Input for this task.
----

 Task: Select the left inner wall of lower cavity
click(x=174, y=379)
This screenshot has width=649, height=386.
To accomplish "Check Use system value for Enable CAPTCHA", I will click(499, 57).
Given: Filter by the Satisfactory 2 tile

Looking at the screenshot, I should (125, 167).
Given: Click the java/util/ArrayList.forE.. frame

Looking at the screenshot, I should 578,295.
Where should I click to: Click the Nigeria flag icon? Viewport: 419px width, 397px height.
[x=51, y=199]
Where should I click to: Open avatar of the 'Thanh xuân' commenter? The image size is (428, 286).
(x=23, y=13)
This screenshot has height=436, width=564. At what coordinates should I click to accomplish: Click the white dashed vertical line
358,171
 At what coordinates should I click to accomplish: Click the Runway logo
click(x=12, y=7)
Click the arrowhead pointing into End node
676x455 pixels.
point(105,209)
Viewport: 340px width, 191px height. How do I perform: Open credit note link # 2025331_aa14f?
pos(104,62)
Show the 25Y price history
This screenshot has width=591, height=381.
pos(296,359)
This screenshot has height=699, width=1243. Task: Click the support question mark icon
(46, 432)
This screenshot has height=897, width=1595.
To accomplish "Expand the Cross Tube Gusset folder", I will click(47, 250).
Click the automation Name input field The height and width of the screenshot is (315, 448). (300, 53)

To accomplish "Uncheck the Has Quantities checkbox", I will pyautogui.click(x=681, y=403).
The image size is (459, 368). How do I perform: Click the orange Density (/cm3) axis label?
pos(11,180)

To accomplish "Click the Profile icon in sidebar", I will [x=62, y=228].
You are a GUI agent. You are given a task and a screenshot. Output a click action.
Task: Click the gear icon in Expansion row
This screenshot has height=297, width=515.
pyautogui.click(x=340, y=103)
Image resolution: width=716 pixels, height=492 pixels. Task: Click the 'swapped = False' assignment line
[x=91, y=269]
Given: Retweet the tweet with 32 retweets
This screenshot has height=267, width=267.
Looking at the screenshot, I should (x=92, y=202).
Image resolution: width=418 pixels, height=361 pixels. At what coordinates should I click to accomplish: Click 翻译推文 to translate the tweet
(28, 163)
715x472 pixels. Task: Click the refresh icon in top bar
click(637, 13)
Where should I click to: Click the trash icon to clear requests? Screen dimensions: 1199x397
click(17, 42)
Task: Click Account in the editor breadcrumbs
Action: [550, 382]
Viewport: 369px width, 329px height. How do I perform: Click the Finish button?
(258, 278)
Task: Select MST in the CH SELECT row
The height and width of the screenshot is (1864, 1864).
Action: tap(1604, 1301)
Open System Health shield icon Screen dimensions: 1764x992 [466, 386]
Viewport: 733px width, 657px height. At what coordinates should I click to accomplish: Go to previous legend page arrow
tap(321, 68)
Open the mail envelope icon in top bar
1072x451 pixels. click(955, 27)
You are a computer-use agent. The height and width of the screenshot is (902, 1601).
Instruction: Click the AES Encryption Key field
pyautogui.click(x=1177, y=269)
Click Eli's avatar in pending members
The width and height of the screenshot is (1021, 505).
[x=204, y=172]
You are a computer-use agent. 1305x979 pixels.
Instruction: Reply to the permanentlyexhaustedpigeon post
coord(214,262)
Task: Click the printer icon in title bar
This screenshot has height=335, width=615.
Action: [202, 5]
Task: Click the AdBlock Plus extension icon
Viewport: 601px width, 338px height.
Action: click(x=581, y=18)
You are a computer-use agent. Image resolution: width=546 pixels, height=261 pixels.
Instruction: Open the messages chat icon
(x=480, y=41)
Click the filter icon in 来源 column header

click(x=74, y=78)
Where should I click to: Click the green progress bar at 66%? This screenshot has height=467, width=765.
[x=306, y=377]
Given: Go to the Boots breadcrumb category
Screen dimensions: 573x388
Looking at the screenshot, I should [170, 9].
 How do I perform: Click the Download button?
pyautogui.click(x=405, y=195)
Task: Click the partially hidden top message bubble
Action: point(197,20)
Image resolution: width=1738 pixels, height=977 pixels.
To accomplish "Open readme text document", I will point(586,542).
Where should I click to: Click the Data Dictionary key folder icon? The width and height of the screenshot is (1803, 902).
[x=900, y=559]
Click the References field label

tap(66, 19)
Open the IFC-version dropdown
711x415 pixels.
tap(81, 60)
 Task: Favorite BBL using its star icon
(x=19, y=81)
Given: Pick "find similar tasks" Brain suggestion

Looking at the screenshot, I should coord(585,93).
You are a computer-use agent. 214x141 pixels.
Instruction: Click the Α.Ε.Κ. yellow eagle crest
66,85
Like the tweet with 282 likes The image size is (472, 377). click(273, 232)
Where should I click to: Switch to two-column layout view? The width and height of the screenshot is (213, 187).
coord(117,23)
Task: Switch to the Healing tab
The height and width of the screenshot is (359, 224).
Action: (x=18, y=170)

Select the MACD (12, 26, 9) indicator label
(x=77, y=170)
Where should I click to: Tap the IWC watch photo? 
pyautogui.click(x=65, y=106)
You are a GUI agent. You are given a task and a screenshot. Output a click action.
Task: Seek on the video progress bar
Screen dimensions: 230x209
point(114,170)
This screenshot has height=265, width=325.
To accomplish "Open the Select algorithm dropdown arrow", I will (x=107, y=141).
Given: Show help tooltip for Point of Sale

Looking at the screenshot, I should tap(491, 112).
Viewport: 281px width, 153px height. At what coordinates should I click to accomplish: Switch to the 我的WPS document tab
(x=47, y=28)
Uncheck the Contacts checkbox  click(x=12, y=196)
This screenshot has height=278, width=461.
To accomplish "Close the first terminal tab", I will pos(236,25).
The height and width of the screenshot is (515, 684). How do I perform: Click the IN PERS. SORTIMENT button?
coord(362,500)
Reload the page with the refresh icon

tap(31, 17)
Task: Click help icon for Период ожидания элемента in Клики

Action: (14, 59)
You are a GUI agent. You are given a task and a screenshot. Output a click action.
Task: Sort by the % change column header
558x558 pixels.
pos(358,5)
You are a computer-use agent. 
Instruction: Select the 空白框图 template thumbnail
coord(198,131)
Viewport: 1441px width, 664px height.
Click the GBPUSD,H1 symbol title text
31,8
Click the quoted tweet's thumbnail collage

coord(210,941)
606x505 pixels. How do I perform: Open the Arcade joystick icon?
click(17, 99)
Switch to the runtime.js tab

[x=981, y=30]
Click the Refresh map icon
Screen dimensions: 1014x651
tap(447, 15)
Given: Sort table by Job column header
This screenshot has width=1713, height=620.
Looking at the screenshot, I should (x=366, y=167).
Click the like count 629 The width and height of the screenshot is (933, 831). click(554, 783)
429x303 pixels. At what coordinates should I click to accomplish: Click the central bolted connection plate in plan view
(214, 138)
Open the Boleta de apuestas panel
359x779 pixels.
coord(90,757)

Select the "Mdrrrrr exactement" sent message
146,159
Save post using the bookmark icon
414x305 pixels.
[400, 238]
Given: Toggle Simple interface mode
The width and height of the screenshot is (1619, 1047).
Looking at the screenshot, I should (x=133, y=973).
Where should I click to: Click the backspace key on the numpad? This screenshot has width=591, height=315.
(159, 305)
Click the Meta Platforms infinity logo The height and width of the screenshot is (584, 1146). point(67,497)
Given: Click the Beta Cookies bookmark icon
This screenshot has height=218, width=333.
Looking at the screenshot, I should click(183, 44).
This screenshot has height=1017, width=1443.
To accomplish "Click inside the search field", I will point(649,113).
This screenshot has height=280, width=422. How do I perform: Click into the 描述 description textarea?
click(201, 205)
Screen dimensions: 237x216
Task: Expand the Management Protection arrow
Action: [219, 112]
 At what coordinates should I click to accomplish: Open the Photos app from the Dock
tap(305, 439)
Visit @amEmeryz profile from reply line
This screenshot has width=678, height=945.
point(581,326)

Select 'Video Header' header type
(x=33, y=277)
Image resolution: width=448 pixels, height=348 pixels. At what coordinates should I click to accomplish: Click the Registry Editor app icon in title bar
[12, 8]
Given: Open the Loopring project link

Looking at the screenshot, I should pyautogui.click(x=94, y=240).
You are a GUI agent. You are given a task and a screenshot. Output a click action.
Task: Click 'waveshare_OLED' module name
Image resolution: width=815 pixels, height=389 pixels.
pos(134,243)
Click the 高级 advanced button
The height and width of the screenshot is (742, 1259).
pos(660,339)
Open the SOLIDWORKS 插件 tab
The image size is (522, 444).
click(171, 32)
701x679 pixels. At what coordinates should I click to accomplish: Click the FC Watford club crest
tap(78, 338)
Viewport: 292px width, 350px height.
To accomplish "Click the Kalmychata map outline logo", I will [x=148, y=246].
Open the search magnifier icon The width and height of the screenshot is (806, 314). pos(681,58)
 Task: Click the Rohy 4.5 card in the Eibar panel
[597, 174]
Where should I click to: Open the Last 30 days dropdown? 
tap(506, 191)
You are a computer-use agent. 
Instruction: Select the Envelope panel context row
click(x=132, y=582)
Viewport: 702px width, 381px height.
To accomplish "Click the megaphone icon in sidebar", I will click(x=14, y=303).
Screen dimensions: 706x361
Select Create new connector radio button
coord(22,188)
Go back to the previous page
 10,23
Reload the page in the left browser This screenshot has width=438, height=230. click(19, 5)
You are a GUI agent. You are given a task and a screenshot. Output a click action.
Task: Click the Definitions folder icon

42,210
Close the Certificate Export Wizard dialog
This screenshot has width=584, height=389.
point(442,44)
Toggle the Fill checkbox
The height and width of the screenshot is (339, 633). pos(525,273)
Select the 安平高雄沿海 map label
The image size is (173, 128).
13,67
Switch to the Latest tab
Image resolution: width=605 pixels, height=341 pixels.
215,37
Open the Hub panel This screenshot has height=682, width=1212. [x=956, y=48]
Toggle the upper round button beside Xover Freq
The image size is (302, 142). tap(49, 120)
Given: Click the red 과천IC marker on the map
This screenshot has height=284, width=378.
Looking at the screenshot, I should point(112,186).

----

Work to complete. Retype the rows from the line containing "Select 'Video Header' header type" through the line containing "Open the search", reproducing every character as it appears.

Exercise response.
Select 'Video Header' header type
(x=33, y=277)
Image resolution: width=448 pixels, height=348 pixels. At what coordinates should I click to accomplish: Click the Registry Editor app icon in title bar
[12, 8]
Given: Open the Loopring project link

Looking at the screenshot, I should pyautogui.click(x=94, y=240).
You are a GUI agent. You are given a task and a screenshot. Output a click action.
Task: Click 'waveshare_OLED' module name
Image resolution: width=815 pixels, height=389 pixels.
pos(134,243)
Click the 高级 advanced button
The height and width of the screenshot is (742, 1259).
pos(660,339)
Open the SOLIDWORKS 插件 tab
The image size is (522, 444).
click(171, 32)
701x679 pixels. At what coordinates should I click to accomplish: Click the FC Watford club crest
tap(78, 338)
Viewport: 292px width, 350px height.
To accomplish "Click the Kalmychata map outline logo", I will [x=148, y=246].
Open the search magnifier icon The width and height of the screenshot is (806, 314). pos(681,58)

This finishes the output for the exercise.